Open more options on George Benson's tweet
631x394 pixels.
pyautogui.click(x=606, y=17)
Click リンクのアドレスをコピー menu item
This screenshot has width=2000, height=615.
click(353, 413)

### INSTRUCTIONS TO FOLLOW:
Your task is to output the material above exactly.

### RESPONSE AREA:
Open more options on George Benson's tweet
631x394 pixels.
pyautogui.click(x=606, y=17)
Click リンクのアドレスをコピー menu item
This screenshot has width=2000, height=615.
click(353, 413)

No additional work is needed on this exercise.